En fait, ce dispositif mis en place pour l’instant dans les établissements Éclair reprend ce qui se fait déjà dans les établissements privés sous contrat. Il vise à développer l’individualisation des carrières, avec des primes au mérite et la mise en concurrence accrue des personnels encadrés par des chefs d’établissements de plus en plus autonomes, devenant de véritables « managers d’entreprise ». Ce dispositif, qui donne le pouvoir de recrutement au chef d’établissement, va se combiner avec le projet d’évaluation par ces mêmes chefs. Il y a fort à parier que le gouvernement va généraliser ce type de mesure à tous les établissements après les élections de 2012. Cela signifie leur donner bien plus de pouvoir pour mettre la pression sur les enseignantEs qui ne « rentrent pas dans le moule ». Cela augmente la pression hiérarchique dans un milieu qui jusqu’à présent était assez syndiqué. Ce n’est pas un hasard si depuis quelques années, le ministère modifie aussi sa politique de recrutement des personnels de direction. Précédemment, ils étaient d’anciens enseignants. Aujourd’hui, de nouveaux cadres, ne venant pas du milieu enseignant, sont recrutés. Le ministère encourage même le recrutement en provenance du privé. Josette Théophile, la DRH en chef au ministère, a précédemment restructuré la RATP et ne cache pas son objectif de faire disparaître la totalité des statuts (décrets de 1950).

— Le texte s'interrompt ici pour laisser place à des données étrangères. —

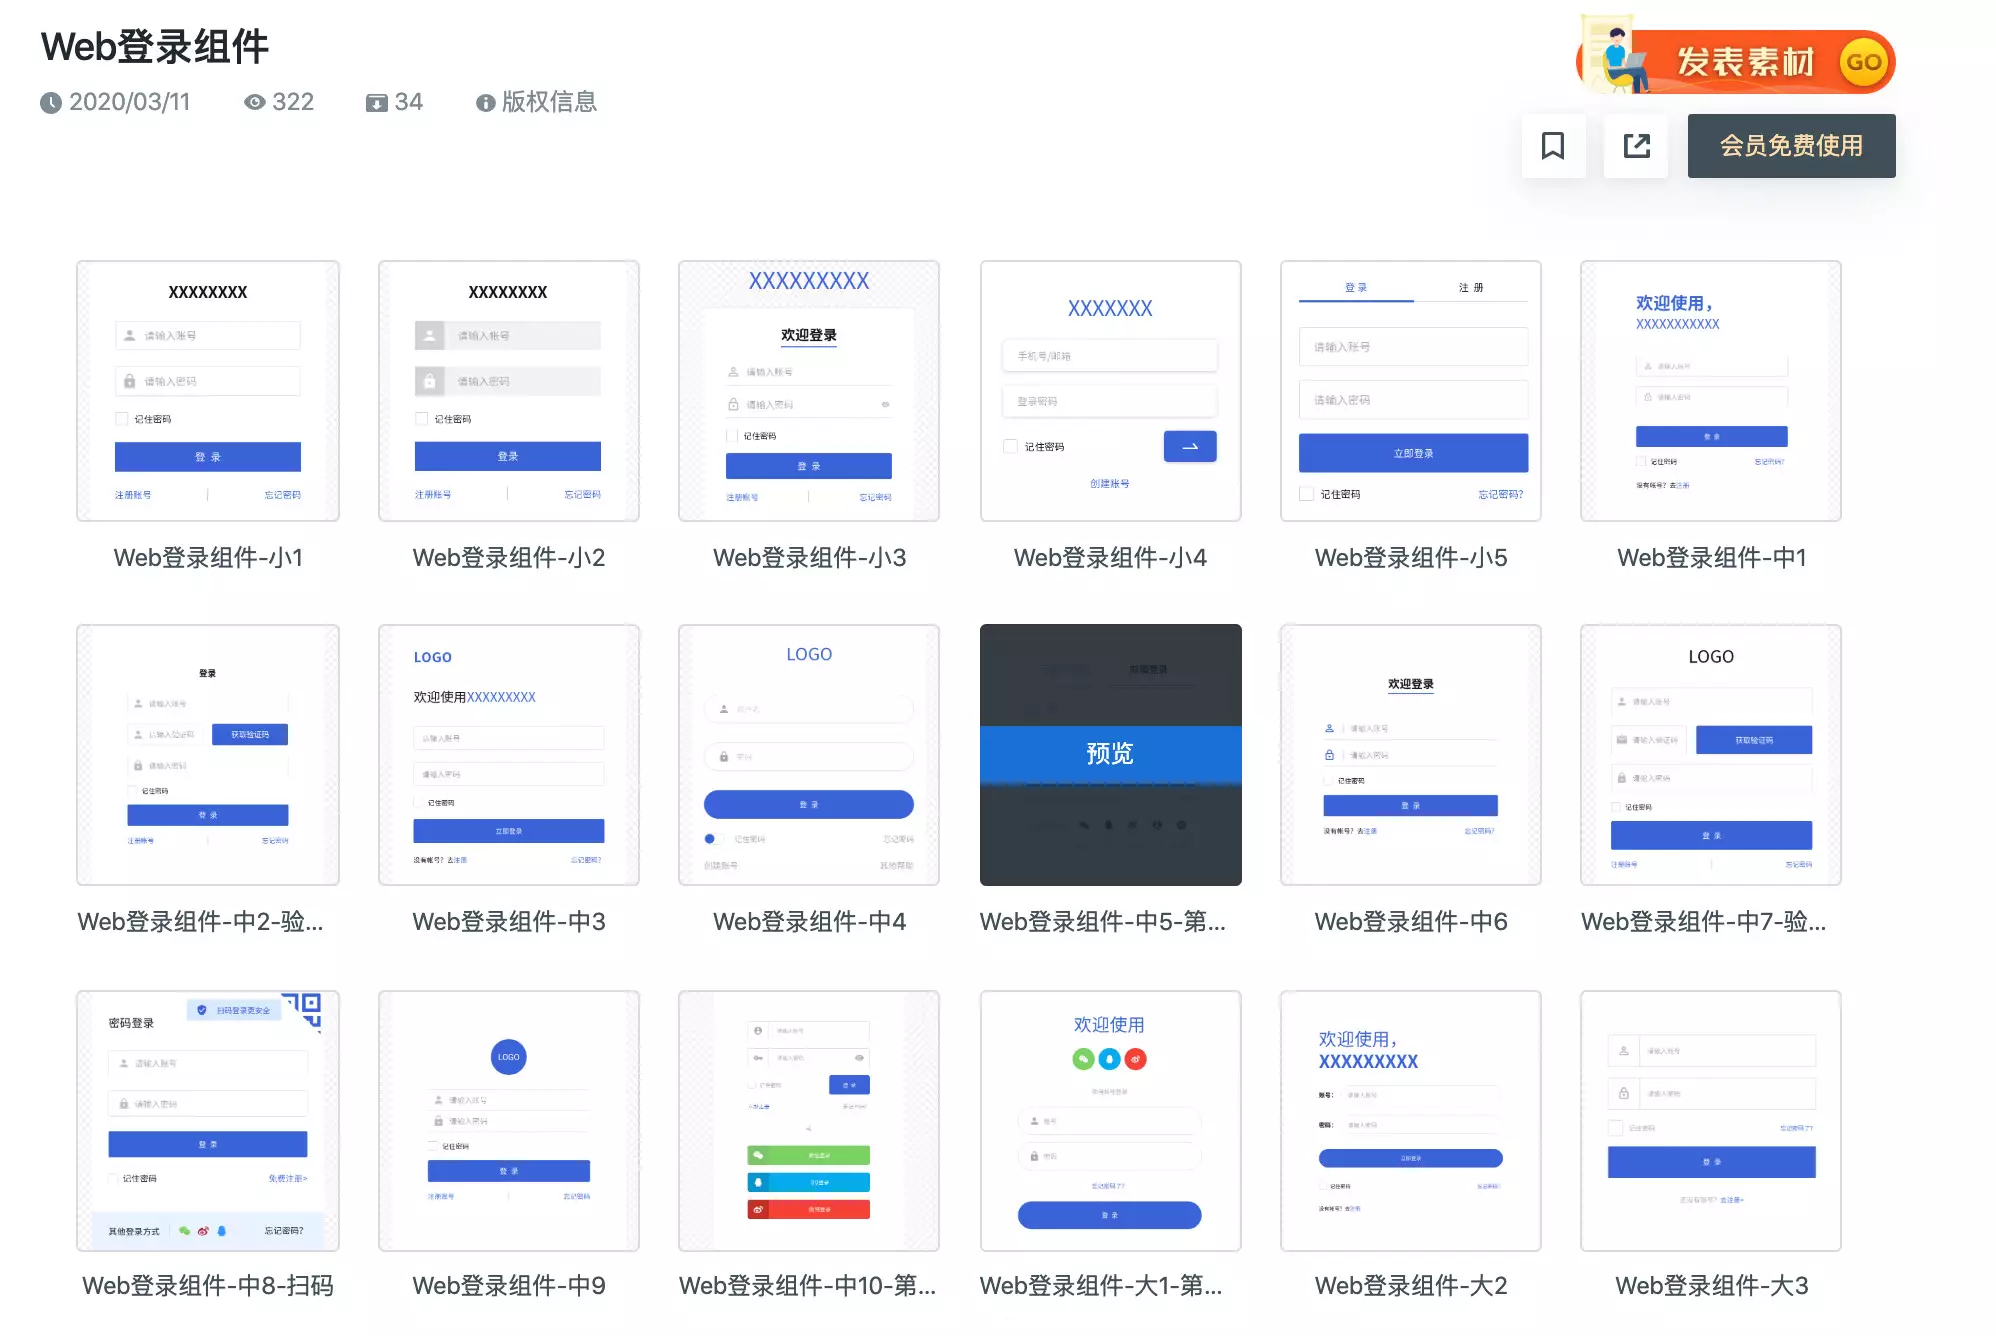
Task: Open the 版权信息 link
Action: point(549,102)
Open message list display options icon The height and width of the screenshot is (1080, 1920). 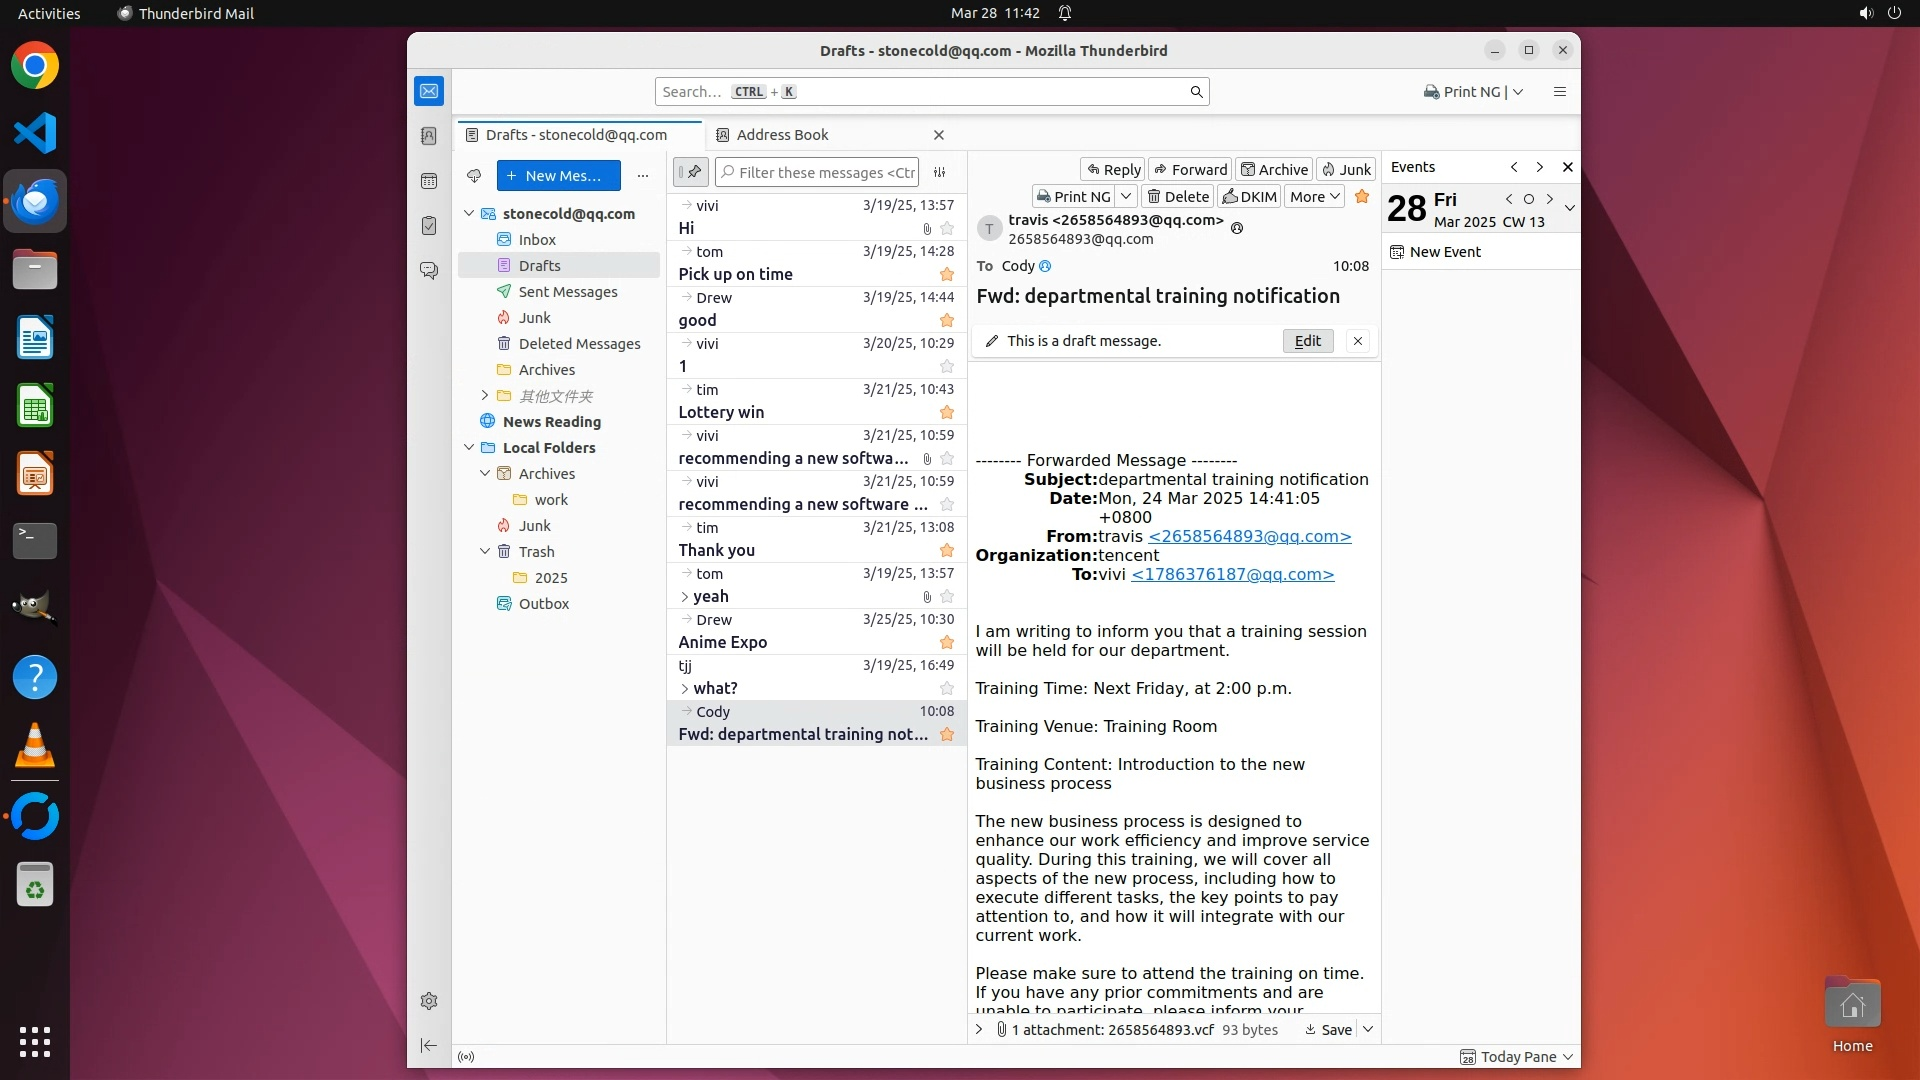tap(939, 173)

Ce dispositif prétend motiver les enseignantEs plus expérimentéEs pour travailler dans les zones difficiles. En fait, cela ne va rien résoudre. Éclair aboutit même à une stigmatisation de certains quartiers, ne faisant qu’accentuer la logique d’exclusion. Cette année, pour recruter dans un établissement Éclair, le rectorat de Toulouse a publié une annonce qui témoigne d’un profond racisme et d’un mépris social incroyable : « Cherche principal adjoint de collège situé dans un univers dégradé à forte concentration ethnique et religieuse proche de la ghettoïsation » !

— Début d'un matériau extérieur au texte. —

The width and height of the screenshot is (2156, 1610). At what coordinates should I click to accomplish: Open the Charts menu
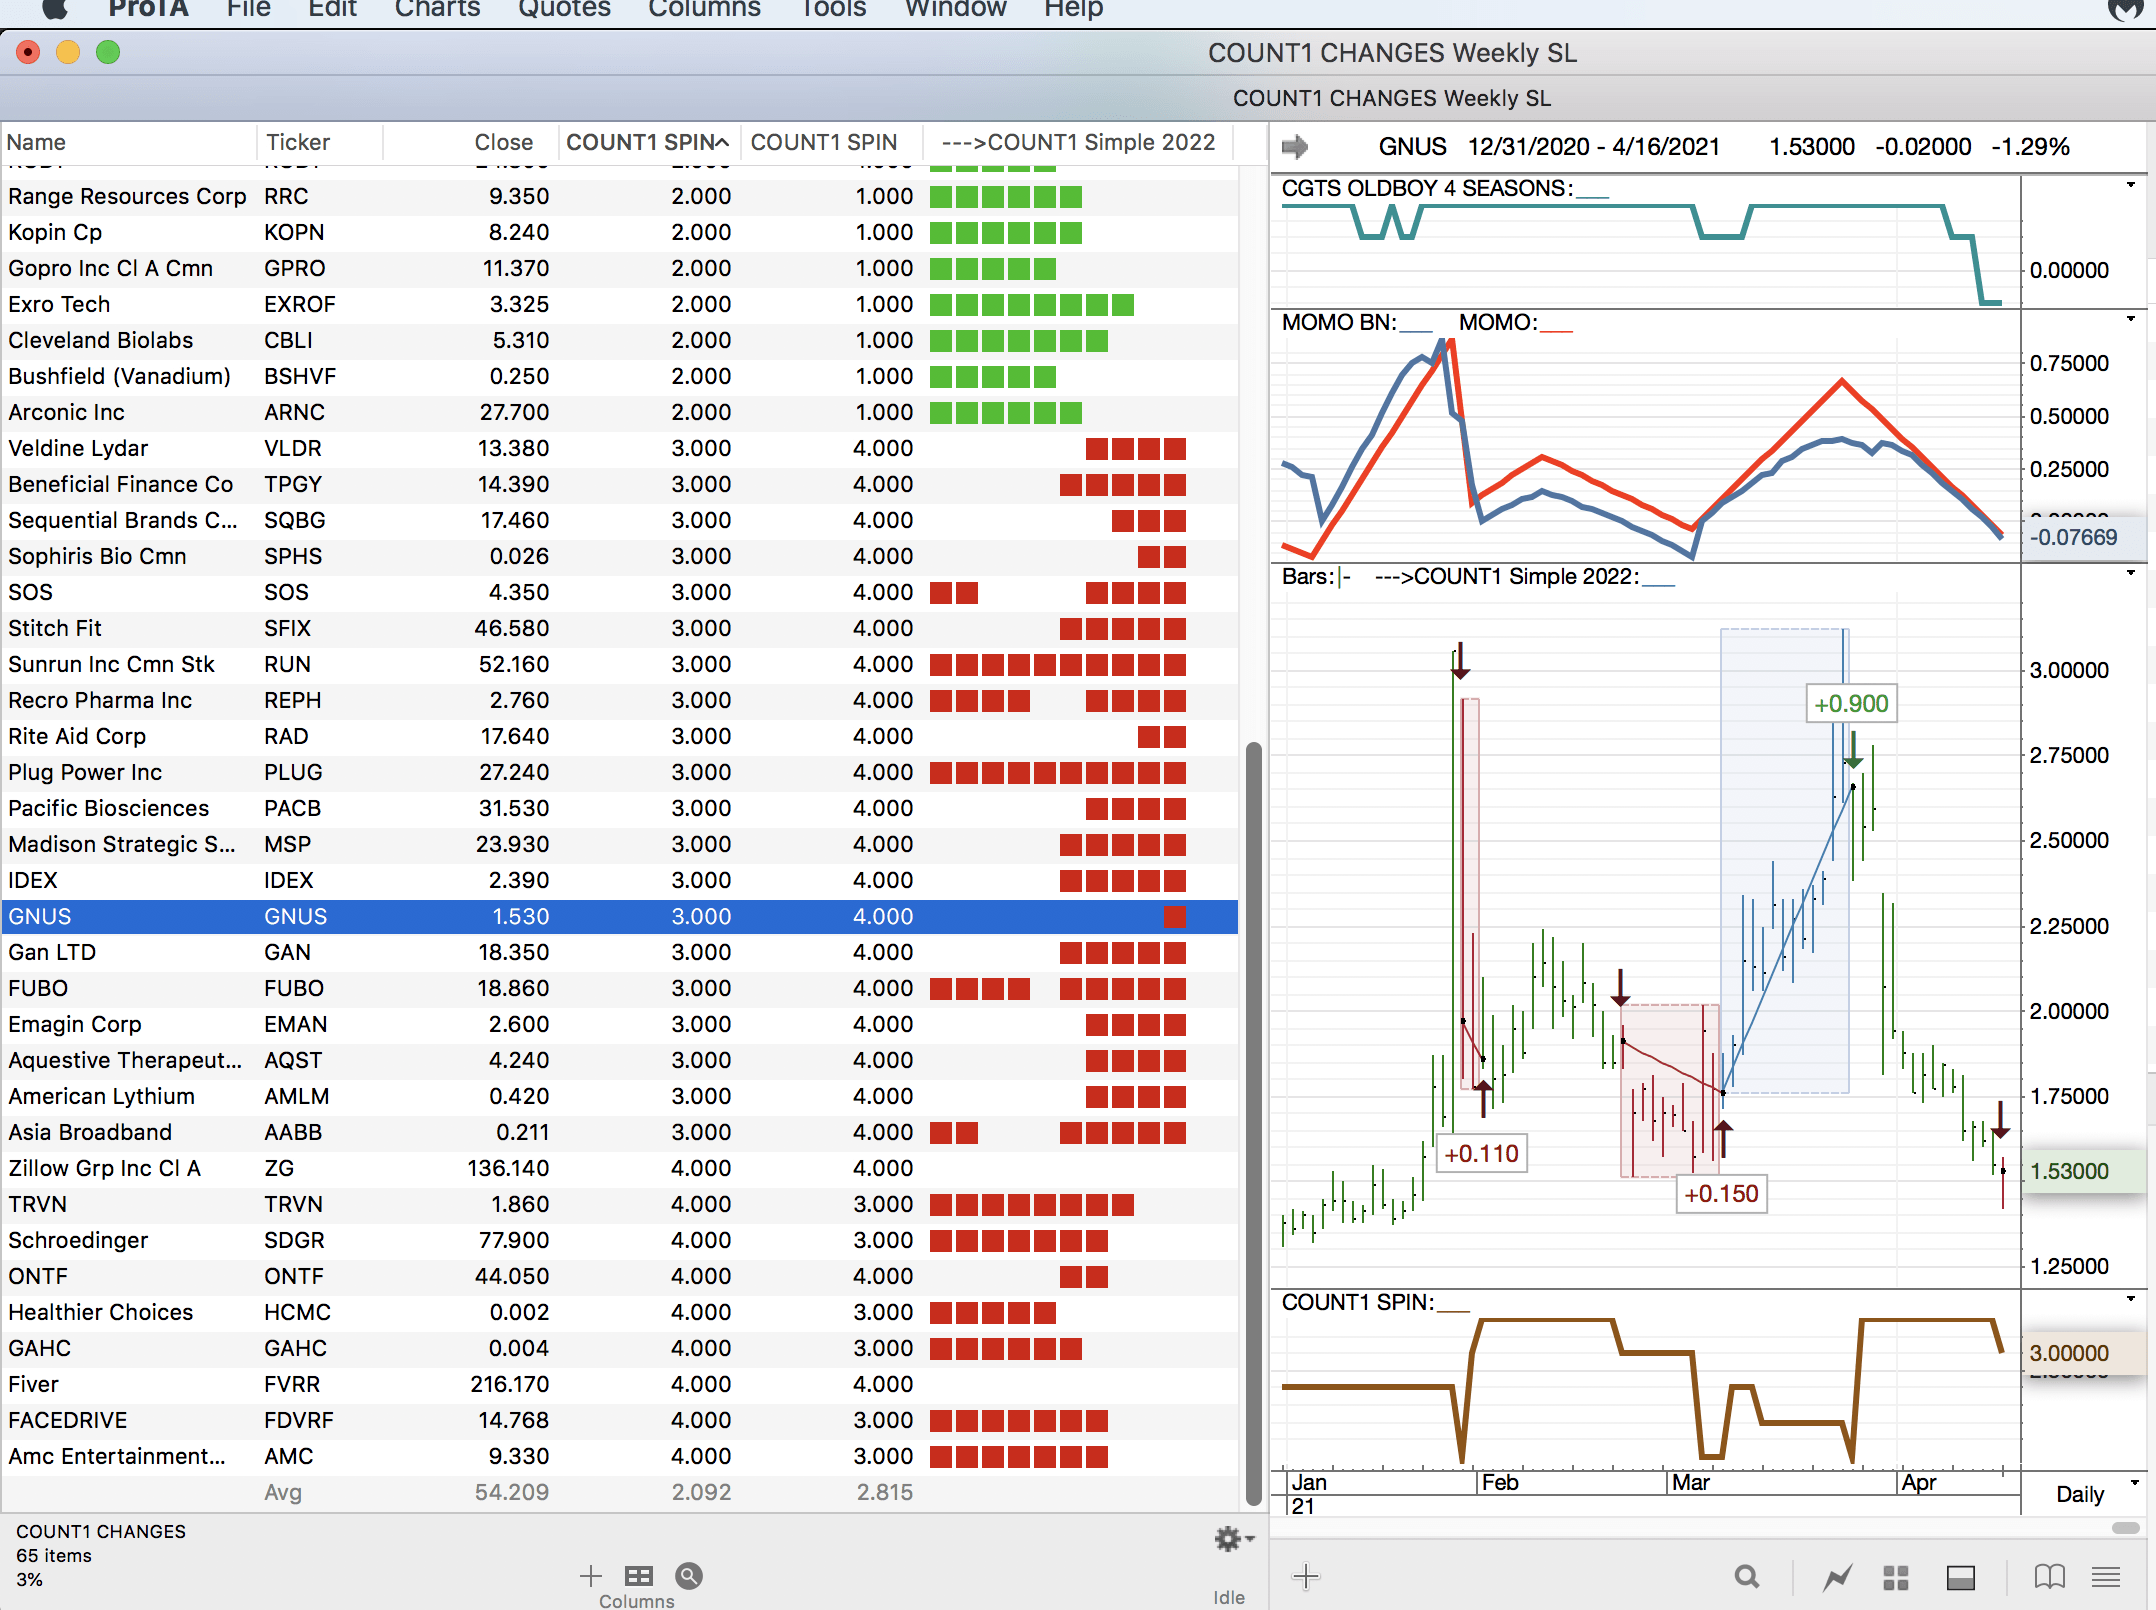(437, 10)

Dans un contexte de dégradation très forte des conditions de travail (gel des salaires, suppression de la formation, projet de remise en cause de deux semaines de vacances, augmentation importante de la charge de travail, réformes pédagogiques…), il y a urgence à organiser une riposte large et unitaire. La grève du 31 janvier sera un test important. Il y a plus que jamais urgence à se mobiliser, car c’est bien l’ensemble du statut des enseignantEs qui est visé.